Brief –
Tally the lines below containing "computer" and report only the total.

Supplied data –
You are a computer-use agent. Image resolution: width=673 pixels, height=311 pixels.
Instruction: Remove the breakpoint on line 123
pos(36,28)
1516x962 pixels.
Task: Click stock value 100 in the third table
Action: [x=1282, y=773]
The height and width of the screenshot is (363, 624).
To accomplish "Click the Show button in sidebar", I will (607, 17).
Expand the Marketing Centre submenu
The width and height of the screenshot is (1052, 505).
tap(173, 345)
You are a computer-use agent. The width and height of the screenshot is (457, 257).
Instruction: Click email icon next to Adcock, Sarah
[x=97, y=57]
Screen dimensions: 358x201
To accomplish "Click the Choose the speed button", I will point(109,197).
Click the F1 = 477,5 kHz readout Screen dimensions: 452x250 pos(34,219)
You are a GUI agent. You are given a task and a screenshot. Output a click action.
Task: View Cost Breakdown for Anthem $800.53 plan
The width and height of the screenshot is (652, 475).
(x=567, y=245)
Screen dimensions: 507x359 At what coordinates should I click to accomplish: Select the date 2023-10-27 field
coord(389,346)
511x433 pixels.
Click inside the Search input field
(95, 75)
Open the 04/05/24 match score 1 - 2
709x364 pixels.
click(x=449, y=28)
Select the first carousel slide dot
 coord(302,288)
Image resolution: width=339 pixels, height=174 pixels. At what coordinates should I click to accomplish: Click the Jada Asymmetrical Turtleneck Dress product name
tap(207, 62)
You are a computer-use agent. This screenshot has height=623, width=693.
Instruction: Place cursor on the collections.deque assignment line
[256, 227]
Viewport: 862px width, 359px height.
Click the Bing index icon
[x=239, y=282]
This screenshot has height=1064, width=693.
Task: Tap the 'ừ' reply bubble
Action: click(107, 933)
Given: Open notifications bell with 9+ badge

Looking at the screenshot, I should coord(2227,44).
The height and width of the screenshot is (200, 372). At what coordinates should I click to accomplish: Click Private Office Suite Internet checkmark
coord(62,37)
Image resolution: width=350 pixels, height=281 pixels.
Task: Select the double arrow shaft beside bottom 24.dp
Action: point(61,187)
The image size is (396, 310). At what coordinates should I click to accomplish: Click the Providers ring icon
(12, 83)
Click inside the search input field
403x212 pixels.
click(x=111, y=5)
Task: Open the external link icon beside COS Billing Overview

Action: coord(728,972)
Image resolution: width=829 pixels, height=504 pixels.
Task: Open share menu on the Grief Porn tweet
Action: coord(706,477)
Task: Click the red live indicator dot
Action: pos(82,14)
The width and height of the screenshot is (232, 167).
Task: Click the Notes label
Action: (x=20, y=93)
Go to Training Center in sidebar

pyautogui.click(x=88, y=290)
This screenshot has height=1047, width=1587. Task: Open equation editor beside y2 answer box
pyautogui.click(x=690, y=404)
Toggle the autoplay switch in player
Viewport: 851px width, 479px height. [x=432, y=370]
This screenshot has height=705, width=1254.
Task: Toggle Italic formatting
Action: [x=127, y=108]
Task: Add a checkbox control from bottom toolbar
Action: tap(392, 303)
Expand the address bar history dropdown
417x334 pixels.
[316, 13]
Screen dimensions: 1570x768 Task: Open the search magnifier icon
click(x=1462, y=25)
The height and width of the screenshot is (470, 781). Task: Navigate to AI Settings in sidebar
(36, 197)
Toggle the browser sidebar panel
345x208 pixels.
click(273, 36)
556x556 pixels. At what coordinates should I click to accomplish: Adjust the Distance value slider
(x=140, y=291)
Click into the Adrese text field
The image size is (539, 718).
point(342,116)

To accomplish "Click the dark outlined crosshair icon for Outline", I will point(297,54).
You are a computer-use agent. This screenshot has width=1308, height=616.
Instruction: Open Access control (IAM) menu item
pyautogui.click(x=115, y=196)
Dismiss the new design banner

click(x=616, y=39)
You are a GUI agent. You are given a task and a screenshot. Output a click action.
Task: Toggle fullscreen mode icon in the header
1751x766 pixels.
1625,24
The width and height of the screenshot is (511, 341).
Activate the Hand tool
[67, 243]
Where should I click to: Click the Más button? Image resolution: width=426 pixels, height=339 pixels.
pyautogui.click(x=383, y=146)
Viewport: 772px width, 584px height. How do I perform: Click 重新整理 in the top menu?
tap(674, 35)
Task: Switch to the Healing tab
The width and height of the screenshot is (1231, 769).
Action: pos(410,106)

Answer for the task –
4